Don’t wait. Start talking about Social Security once clients are in their early 50s so you can educate them. Retirement is at the top of Gen X’s list of financial concerns, according to the 2021 Retirement Income Strategies and Expectations study by Franklin Templeton. Ask them to bring their annual statements from the Social Security Administration to your yearly meetings.

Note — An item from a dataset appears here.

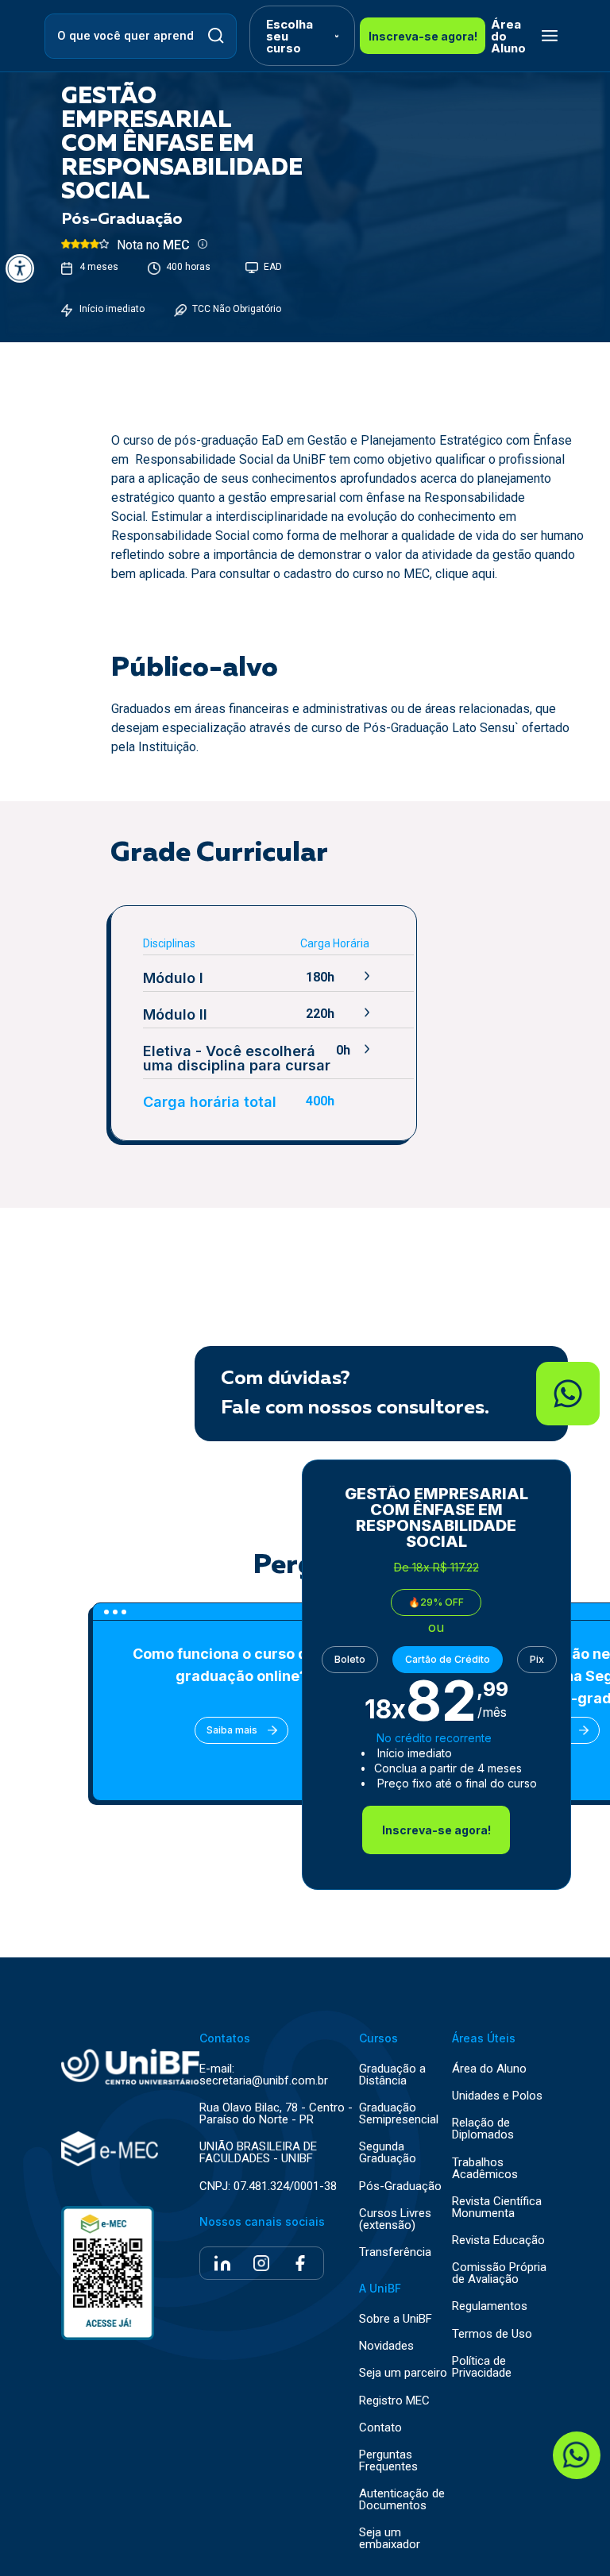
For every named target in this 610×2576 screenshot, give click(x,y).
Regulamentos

If you’re looking for a sure-fire win for a client seminar, make the topic Social Security. It always attracts a crowd and demonstrates that you are an advisor with your client’s best interests at heart.
If you have younger clients who mention their parents are close to retiring, spend a learning moment or two on Social Security. You can bet they’ll bring it up at the next visit.
As an industry, we’ve done a great job at training clients to accumulate wealth. We haven’t done as well at helping clients convert their assets efficiently into income for life. Making Social Security planning a centerpiece of discussions with your clients will go a long way toward winning their confidence and, just maybe, management of more of their assets.